Many analysts therefore attribute the recent re-emergence of China’s overall surplus to Chinese “competitiveness” in motor vehicles and other advanced industries, which, depending on the analyst’s point of view, is either a consequence of Chinese efficiency and innovation, or the product of unfair trade practices and subsidies.
There are elements of truth in these stories, but all of them suffer from the analytic error of “microbrain”: excessive focus on industry-specific phenomena without sufficient attention to the macroeconomic forces that actually drive persistent imbalances.
If Chinese cars, for example, have suddenly become so much better and cheaper than European equivalents that they are raising their market share in Europe, in China, and in many third countries, then Chinese car producers ought to be experiencing soaring revenues that get passed on to workers, investors, and suppliers. That additional income should then flow through to the rest of the Chinese economy as those entities spend their windfall, and some of that spending should eventually flow to the rest of the world via imports because the Chinese economy is not yet completely autarkic. The composition of employment and production in China and in Europe might change over time in response to these relative shifts in productivity, but the overall balance between production and consumption in each economy should not be affected.

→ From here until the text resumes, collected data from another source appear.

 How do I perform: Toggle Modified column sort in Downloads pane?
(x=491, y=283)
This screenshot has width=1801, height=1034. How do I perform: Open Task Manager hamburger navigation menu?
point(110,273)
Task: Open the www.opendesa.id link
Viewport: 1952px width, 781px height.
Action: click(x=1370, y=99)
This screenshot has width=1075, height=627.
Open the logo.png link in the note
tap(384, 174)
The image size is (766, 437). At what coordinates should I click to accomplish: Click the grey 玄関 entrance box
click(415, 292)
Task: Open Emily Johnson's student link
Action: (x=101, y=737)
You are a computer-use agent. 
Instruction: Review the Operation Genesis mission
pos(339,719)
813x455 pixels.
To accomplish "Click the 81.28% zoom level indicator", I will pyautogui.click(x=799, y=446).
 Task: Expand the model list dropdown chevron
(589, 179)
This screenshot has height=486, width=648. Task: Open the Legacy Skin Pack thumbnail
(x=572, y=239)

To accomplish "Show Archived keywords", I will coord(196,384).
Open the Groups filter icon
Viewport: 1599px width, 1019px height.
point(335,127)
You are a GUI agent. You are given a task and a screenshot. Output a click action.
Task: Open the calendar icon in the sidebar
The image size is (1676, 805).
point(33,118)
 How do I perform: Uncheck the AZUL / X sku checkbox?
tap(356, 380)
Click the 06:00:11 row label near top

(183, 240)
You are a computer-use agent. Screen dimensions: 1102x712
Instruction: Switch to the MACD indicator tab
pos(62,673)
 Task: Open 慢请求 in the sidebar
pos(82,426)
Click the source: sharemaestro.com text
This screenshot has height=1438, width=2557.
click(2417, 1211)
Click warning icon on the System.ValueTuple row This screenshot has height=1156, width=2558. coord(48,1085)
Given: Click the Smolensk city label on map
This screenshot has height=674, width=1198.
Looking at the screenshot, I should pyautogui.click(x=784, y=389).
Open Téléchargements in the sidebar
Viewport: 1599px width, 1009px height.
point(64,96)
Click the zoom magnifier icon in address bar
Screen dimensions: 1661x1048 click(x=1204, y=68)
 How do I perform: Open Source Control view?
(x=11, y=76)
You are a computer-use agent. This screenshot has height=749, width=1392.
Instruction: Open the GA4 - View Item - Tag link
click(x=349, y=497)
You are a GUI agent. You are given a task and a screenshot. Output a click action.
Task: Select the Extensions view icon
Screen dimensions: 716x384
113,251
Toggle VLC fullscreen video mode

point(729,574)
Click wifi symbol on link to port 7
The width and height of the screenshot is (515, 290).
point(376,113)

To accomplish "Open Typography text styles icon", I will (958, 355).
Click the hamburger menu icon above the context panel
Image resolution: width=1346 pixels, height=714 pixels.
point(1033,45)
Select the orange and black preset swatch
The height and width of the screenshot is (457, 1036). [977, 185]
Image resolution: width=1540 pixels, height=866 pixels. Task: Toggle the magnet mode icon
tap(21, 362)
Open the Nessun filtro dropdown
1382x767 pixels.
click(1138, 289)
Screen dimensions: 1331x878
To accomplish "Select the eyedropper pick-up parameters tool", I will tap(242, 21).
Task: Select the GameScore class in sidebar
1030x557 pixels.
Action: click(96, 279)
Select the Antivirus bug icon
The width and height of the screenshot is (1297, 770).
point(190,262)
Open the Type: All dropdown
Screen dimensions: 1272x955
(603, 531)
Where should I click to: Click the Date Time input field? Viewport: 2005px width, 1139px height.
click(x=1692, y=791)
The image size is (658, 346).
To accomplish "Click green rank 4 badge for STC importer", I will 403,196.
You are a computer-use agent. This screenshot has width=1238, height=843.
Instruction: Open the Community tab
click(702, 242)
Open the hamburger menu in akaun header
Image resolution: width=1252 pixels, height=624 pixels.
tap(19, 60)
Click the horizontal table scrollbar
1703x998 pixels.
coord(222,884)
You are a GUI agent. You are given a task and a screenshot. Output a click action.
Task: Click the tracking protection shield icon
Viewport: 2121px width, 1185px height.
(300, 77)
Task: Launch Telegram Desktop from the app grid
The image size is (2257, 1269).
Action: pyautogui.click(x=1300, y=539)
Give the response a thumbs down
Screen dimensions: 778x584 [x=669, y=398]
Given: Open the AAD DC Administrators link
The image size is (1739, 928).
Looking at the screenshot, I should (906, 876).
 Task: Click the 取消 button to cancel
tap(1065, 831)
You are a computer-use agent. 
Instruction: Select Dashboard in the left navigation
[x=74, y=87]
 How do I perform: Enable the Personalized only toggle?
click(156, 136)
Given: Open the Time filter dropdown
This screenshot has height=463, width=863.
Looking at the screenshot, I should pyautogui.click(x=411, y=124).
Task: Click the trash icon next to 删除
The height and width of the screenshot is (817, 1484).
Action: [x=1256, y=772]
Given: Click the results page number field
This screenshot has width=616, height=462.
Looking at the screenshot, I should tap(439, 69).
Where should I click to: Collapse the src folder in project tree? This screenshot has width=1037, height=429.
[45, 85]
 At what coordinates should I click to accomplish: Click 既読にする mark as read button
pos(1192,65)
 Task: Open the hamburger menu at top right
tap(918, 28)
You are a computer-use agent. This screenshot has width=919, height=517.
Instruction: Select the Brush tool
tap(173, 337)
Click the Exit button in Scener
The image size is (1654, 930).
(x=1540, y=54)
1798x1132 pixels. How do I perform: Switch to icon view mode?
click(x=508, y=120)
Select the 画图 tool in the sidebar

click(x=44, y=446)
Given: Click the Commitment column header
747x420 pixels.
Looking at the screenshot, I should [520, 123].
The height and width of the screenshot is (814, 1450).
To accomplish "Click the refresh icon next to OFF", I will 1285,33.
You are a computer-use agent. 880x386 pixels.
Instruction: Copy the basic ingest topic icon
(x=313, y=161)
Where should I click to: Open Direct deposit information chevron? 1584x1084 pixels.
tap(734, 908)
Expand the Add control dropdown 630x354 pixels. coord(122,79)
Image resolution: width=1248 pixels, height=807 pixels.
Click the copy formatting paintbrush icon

Yet this is not what is happening.
Improved “competitiveness” simply cannot explain the rise in China’s economy-wide trade surplus with the rest of the world. Instead, the source of China’s post-pandemic surplus is the same as the source of its previous world-destabilizing surplus in the 2000s: systematic transfers of spending power from ordinary Chinese to businesses, local governments, and foreign consumers.
These transfers depress consumer spending and imports relative to production, investment, and exports. That creates a bias towards trade surpluses—unless businesses and governments spend enough on capital goods, factories, and infrastructure to make up the difference. In the 1990s, they did, but since then, they mostly have not.4
The Chinese government’s response to the pandemic prioritized subsidies to producers and exporters while leaving workers and consumers out in the lurch. The policy choice was a natural consequence of the post-1989 political economy and exacerbated China’s pre-existing imbalances, as some of us warned at the time. The impact was later magnified by the deliberate popping of China’s property bubble, which continues to crush investment spending.
The good news, from this perspective, is that the best way to address (many of) the concerns of China’s trade partners is to raise the living standards of most Chinese people. There is space for genuine “win-win cooperation”, to use a popular phrase, and it does not even require China “winning twice”. The bad news is that this benign positive-sum outcome depends on changes within China that the government may be unwilling—or unable—to make. If Chinese policies do not change, then the rest of the world will have no choice but to take measures to insulate their own societies from the resulting toxic spillovers.